Is that time of year again when a lot of people are setting health and fitness goals.

THIS IS GREAT.

But have a plan on how you are going to achieve that goal and maintain that lifestyle.

A goal should be ‘’SMART’’
Specific, measurable, achievable, realistic, time-based.

Don’t just have the goal ‘’I want to lose 10kgs’’ or ‘’I want abs’’. Do your research as to how you can reach that goal and make sure you stick to the SMART principles which are pretty self-explanatory so I am not going to go into them.

What I am going to do is give you the basics that matter.

Strength Training 3x per week hour per session and if you have not trained before or for a long time nothing more is needed.

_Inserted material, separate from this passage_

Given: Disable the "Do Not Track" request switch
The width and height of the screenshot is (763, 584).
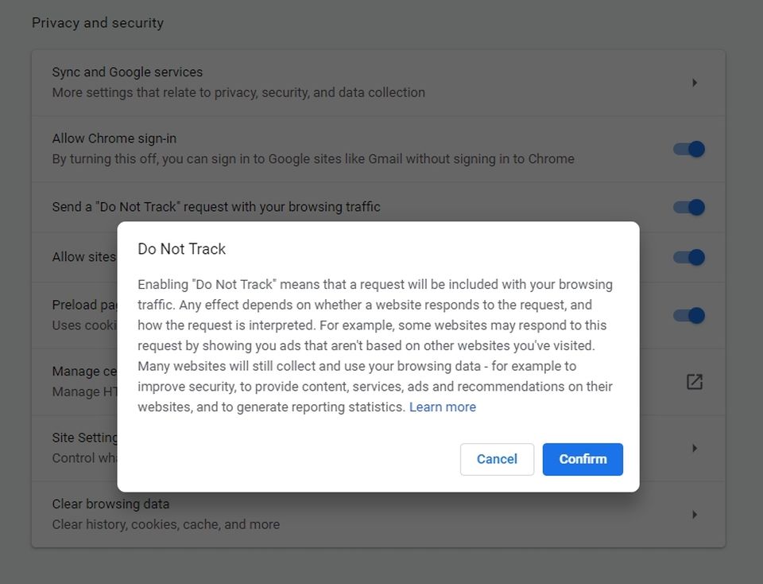Looking at the screenshot, I should pos(688,207).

I know what you are thinking ‘’Great, but what do I do?’’

Well, this all depends on your level you are at the moment.  If it has been a while since you trained last or you have never stepped foot into the gym full body workouts with supersets would be the way to do it.

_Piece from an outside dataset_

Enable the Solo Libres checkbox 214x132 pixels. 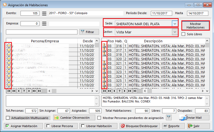tap(184, 34)
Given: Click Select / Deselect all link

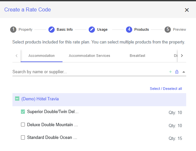Looking at the screenshot, I should tap(166, 89).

The first rule is stick with multi-joint movements. Eg: bench, squat, deadlift, row, overhead press, pulldown. You don’t need fancy movements. 

This means doing squats with lat pulldowns and resting 1-2  min in between exercises. Think near opposites and do 4 sets of each exercise with 8 – 12 reps per exercises for a start.

We want to use as many muscles as possible and as frequently as possible. Don’t bother with having an arms day or an abs day.

If you have trained before and have just taken some time off and just looking to get back into it I would recommend a 2x upper body one week and one time lower body. Then 1x upper body and two times lower body the following week.

PAY ATTENTION TO TIME UNDER TENSION (TUT)

Time under tension is the time that your muscle is placed under load. But to keep it simple make sure you lower the weight for about 3 – 4 seconds and lift the weight up in 1 – 2 seconds.

For different times a different outcome is achieved.

More in this guide (CLICK HERE)

Train for ONE HOUR. we can vary volume, and intensity after. For now, just keep it VERY simple and make sure you turn up at least 3x per week. In the end, consistency is key.

 

Nutrition basics:

Make sure you understand calories in vs calories out.

Protein at EVERY meal

Aim for  4 Meals per day unless you are only currently eating two, start with eating three… Baby steps!

This is a good way to measure food without counting calories. (TWO HANDS MEN ONE HAND WOMEN )

You can see our grocery guide here.

We all start from somewhere. If you are not training at all and 3x per week sounds like a lot think of ways you can include exercise into your life by taking small steps. Don’t go all in at the start. THIS TAKES TIME so be patient and you will get there 🙂

Remember guys discipline equals freedom. There are sometimes when I don’t want to train and when I am busy with work this is more often than not (we are all human). But, If I did not have the discipline to turn up when I didn’t want to go I would be a very out of shape strength coach and no one should buy from them :p

P.S don’t take rest weeks chances are you don’t need them and not at risk of overtraining.